General toxicity (P0)

Clinical signs:

effects observed, treatment-related

Body weight and weight changes:

effects observed, treatment-related

Description (incidence and severity):

Food consumption and body weight gain was significantly decreased at 120 mg/kg bw/d.

Food consumption and compound intake (if feeding study):

effects observed, treatment-related

Description (incidence and severity):

Food consumption and body weight gain was significantly decreased at 120 mg/kg bw/d.

Organ weight findings including organ / body weight ratios:

effects observed, treatment-related

Histopathological findings: non-neoplastic:

no effects observed

Description (incidence and severity):

No histopathology

Details on results (P0)

Food consumption was significantly decreased in the high dose (120 mg/kg bw/day) males, correlated with decreased body weight and increased relative organ weights. Testes weight relative to body weight (but not absolute weight) was increased in high dose males, as were weights of liver, kidney, brain and adrenal gland. Relative ovary weight (but not absolute weight) was significantly increased in high dose females, along with weights of liver and kidney. No effects were noted in the mid-dose group of 60 mg/kg bw/d. No gross or microscopic lesions were found when histopathologic examination was undertaken.

Effect levels (P0)

open allclose all

Overall reproductive toxicity

Any other information on results incl. tables

If weight changes qualify as toxicity, the NOAEL for reproductive organ toxicity is 60 mg/kg bw/d. These, however, are considered minor in the absence of histopathology. The overall NOAEL for systemic effects in the 90-day study is 20 mg/kg bw/d.
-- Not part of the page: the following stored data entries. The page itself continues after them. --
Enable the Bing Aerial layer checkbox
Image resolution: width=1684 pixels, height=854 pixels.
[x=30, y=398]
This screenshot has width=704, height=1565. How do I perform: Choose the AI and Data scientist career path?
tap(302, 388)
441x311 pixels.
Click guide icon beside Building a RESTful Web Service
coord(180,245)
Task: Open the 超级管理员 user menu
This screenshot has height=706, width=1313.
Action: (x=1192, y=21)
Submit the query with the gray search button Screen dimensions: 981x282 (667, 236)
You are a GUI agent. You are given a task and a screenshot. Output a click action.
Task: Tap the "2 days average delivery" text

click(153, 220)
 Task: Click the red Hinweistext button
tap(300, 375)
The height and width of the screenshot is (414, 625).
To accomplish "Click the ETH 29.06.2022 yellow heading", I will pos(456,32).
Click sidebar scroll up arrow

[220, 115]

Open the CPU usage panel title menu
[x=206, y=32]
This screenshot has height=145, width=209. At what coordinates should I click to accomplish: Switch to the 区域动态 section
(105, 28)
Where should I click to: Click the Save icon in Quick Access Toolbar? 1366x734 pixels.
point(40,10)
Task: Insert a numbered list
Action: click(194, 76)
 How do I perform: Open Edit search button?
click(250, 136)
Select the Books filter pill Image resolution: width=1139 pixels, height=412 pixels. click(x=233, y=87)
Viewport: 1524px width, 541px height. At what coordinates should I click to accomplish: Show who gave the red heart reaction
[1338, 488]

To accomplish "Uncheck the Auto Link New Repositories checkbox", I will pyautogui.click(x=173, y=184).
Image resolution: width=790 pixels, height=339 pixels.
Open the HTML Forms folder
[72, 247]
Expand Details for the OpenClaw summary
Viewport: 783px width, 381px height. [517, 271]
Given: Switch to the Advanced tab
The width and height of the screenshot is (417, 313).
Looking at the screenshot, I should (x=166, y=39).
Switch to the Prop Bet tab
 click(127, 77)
Applicant's summary and conclusion

Conclusions:

In a subchronic study of 2VP, male and female Sprague Dawley rats were administered test material by oral gavage 5 days per week, for 92 weeks, at doses of 120, 60 and 30 mg/kg bw/day. Food and water consumption, weight gain and body weights were tracked, and gross and histopathologic examinations were undertaken after sacrifice at 92 days. Food consumption, weight gain and body weight were significantly decreased among high dose animals. Relative organ weight changes in testis and ovaries were observed in high dose animals. No histopathologic effects were noted upon examination. Relative organ weights can indicate sparing of these organs when body weight decreases due to stress or chemical exposure. The NOAEL for reproductive organ toxicity can conservatively be 60 mg/kg bw/d. The overall NOAEL for the 90-day study is 20 mg/kg bw/d. This indicates that 2VP does not specifically promote reproductive toxicity.